→ Requirements
Copy out the lines from the one containing "You are a computer-use agent." through the end of the lines below, including both ends, and leave out the pictures.

☆ ☆ ☆ ☆ ☆

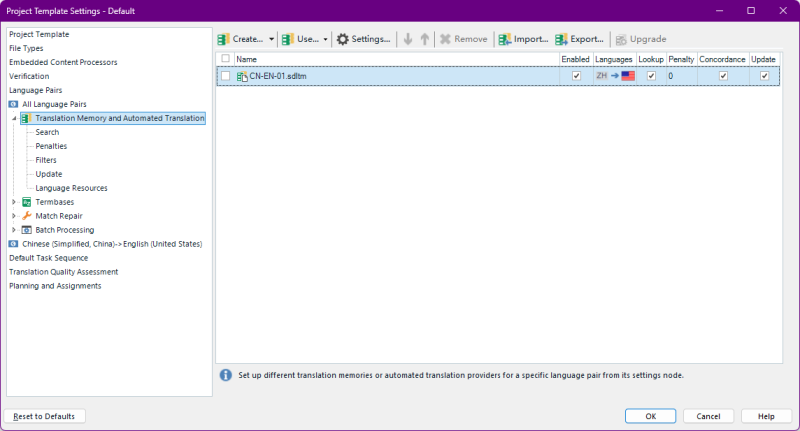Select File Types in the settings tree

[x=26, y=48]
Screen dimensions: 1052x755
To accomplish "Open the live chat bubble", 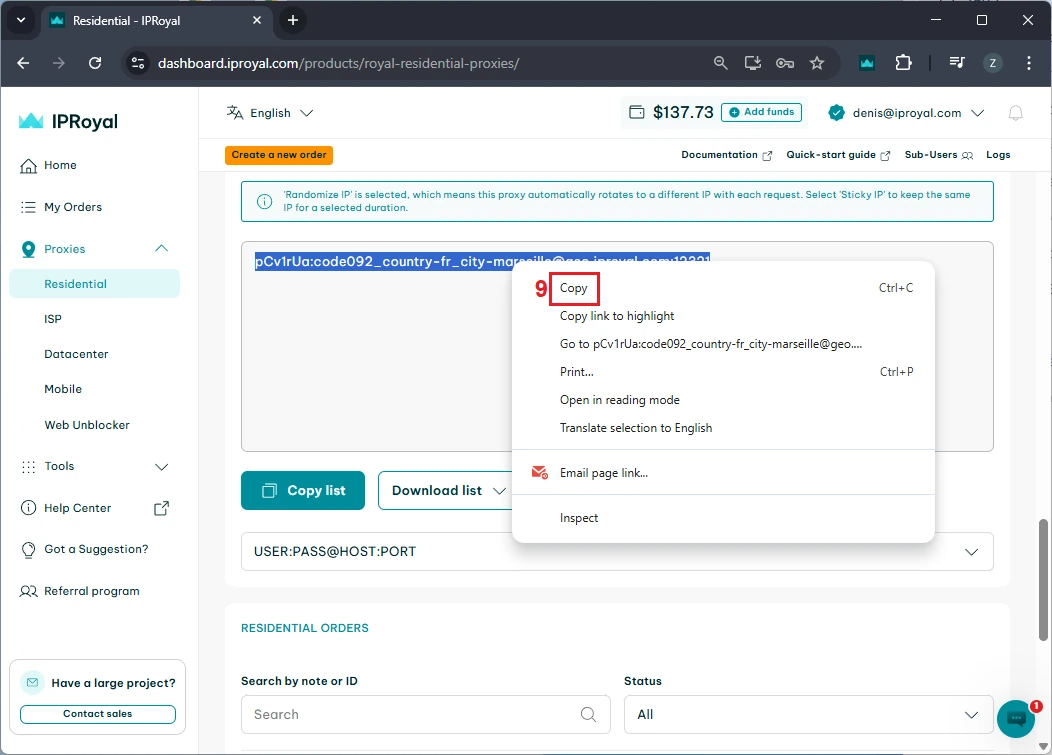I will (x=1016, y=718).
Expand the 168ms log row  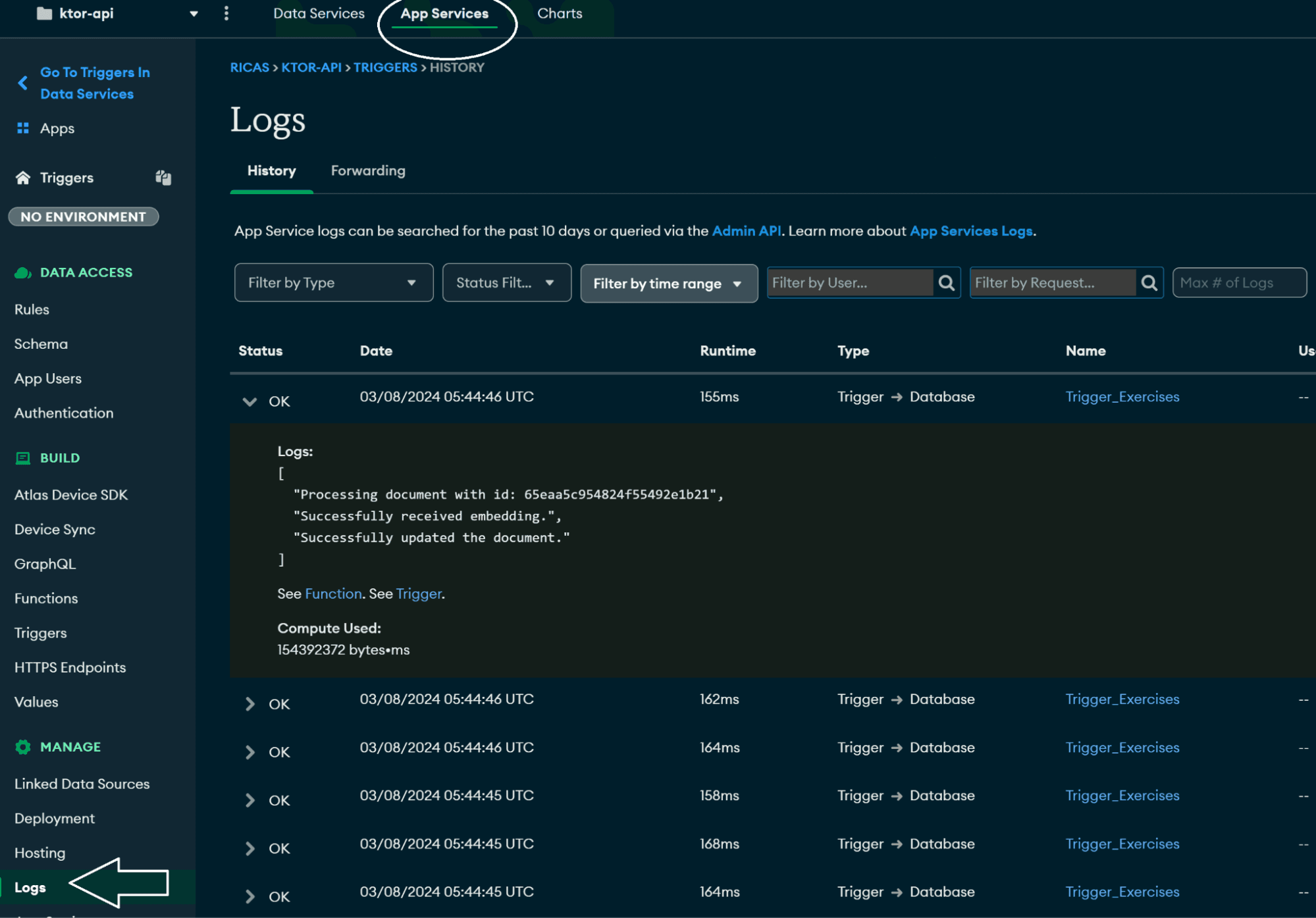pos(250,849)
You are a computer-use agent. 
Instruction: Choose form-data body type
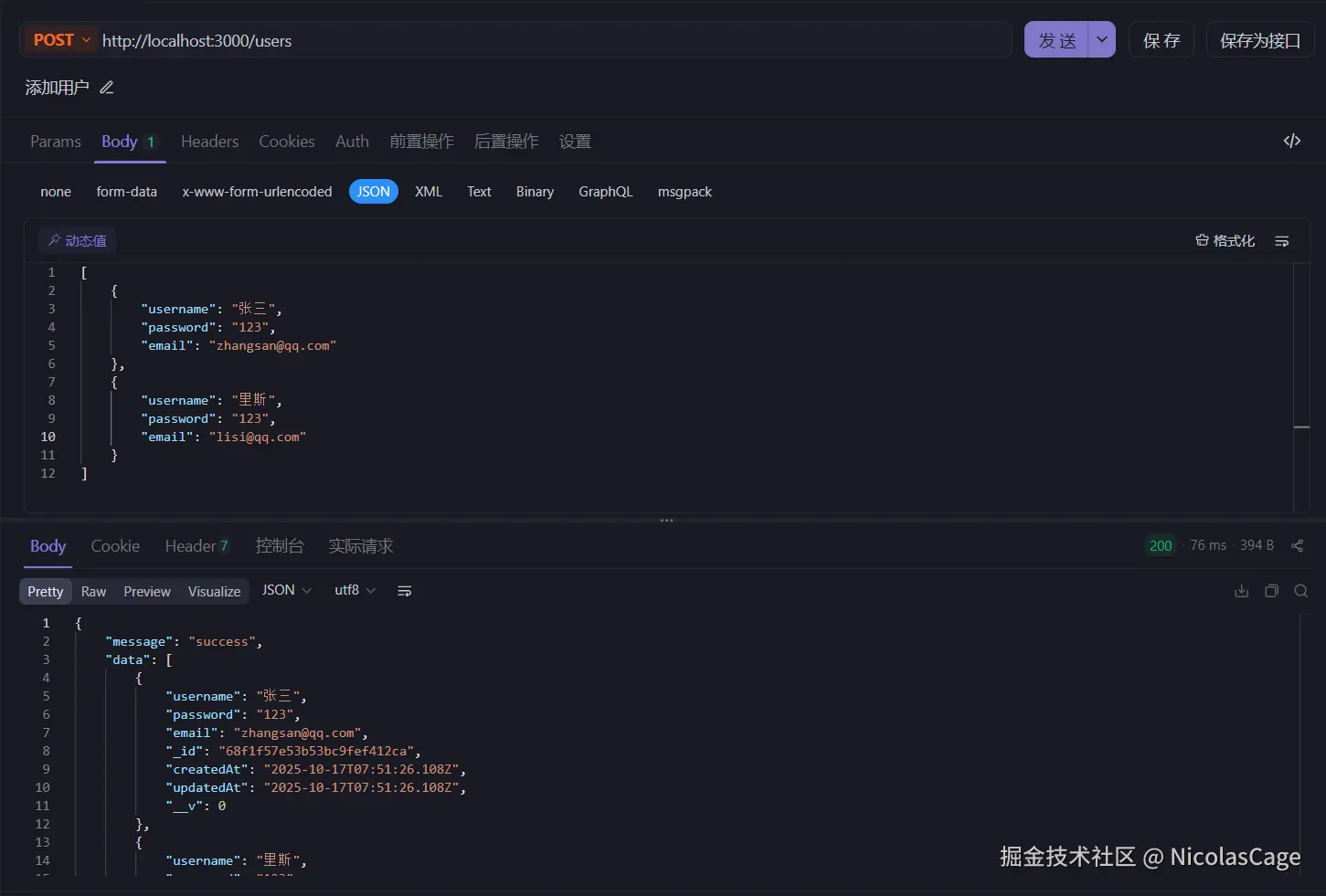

☆ ☆ ☆ ☆ ☆

→ Full response
You are a computer-use agent. 
Instruction: Choose form-data body type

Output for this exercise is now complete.